Here is something I have noticed across my many years of working with coaches, consultants, speakers, trainers and accountants.

Most of the conversation in our industry is about winning clients. The pitch. The proposal. The close. The follow-up. How to get someone to say yes.

And all of that matters enormously.

But there is a gap that almost nobody talks about. And it begins the moment the contract is signed.

What happens next? How do you actually begin the relationship in a way that sets it up for long-term success? How do you make the transition from prospect to client feel as professional and considered as everything that came before it?

In my experience, very few professionals have a structured answer to those questions. They wing it. And the cost of winging it is not always immediate. It shows up months later, in a client who drifts away, a relationship that never quite finds its rhythm, or an engagement that ends before it should have.

The first 90 days of a client relationship set the foundation for everything that follows. Get them right and the relationship practically takes care of itself. Get them wrong and no amount of great work will fully recover it.

Most professionals focus intently on winning new clients, but give far less thought to what happens after the contract is signed.

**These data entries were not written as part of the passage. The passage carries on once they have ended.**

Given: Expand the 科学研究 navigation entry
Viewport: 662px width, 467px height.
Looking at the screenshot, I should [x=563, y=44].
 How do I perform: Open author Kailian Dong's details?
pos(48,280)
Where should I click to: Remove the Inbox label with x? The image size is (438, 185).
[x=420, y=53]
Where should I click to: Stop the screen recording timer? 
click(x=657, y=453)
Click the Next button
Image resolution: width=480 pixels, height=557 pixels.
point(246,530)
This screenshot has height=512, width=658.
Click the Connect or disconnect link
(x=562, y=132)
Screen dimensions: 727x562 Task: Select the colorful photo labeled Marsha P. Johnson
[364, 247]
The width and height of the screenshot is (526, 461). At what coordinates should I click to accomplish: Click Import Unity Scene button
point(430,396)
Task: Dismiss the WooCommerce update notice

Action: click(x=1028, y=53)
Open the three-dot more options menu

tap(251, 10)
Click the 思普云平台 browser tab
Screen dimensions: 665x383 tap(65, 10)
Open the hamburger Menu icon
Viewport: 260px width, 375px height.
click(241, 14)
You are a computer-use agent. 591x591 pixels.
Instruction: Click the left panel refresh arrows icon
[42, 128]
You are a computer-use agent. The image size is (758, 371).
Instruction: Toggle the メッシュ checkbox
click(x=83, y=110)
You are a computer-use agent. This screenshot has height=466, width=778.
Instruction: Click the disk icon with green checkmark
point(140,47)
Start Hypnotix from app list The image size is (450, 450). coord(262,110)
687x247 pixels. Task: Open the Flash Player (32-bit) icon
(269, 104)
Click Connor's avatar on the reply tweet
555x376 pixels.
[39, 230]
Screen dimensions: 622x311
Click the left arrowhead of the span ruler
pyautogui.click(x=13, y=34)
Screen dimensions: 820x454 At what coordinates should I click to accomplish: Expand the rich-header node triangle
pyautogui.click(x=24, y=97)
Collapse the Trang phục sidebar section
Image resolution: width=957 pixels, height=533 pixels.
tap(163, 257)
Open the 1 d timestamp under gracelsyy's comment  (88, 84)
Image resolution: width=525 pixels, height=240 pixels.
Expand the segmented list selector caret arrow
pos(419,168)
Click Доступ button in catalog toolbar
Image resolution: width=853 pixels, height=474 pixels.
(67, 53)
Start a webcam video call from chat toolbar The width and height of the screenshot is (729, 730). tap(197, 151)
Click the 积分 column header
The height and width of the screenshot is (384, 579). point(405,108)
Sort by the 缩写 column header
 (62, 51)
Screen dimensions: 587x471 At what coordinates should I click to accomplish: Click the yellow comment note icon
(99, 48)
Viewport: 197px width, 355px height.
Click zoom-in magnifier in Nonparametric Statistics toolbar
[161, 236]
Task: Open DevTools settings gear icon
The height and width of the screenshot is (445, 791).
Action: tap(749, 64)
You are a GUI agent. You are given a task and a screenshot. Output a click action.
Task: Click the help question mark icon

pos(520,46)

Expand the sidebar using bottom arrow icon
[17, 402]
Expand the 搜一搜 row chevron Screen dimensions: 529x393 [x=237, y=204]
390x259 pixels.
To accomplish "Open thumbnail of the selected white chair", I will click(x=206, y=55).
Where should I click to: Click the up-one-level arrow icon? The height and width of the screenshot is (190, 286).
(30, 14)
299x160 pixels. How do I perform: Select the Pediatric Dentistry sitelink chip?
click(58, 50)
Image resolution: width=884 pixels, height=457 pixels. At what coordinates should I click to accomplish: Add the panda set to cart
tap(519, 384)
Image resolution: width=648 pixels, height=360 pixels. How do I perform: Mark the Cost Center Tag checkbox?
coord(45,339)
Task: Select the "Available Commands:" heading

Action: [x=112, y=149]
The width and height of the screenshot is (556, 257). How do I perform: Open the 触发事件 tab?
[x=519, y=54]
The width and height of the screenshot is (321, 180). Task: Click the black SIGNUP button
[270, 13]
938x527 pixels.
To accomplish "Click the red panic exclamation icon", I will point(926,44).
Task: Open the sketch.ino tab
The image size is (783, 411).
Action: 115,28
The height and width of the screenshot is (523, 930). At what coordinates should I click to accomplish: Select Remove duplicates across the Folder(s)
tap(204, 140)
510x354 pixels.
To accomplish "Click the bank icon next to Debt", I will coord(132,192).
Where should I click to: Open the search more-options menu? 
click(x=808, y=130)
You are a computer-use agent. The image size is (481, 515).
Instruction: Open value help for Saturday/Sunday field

Why the First 90 Days Matter More Than You Think

Think about any important relationship in your life. The early period sets the tone. Patterns are established. Expectations are formed. Trust is either built or it is not.

Client relationships are exactly the same.

The first 90 days are when the client decides, largely below the level of conscious thought, whether they made the right decision in hiring you. They are looking for evidence that you are who you said you were. That you deliver what you promised. That working with you feels the way they hoped it would.

When you approach those 90 days with structure and intention, you give the client that evidence consistently. And when you do not, you leave it to chance.

The structured approach I am going to share with you has been developed and refined over many years of client work. It works. And it works because it treats the beginning of the client relationship with the same care and professionalism that you put into winning it in the first place.

Setting the Stage: The Welcome Pack

Before your first proper working meeting, I recommend sending a welcome pack.

I want to be clear about what this is and what it is not. It is not a folder of documents. It is not administrative paperwork dressed up with a bow on it.

It is your first opportunity, after the contract is signed, to demonstrate your professionalism and attention to detail. And it tells the client something important: that the quality of their experience working with you begins now, not at the first meeting.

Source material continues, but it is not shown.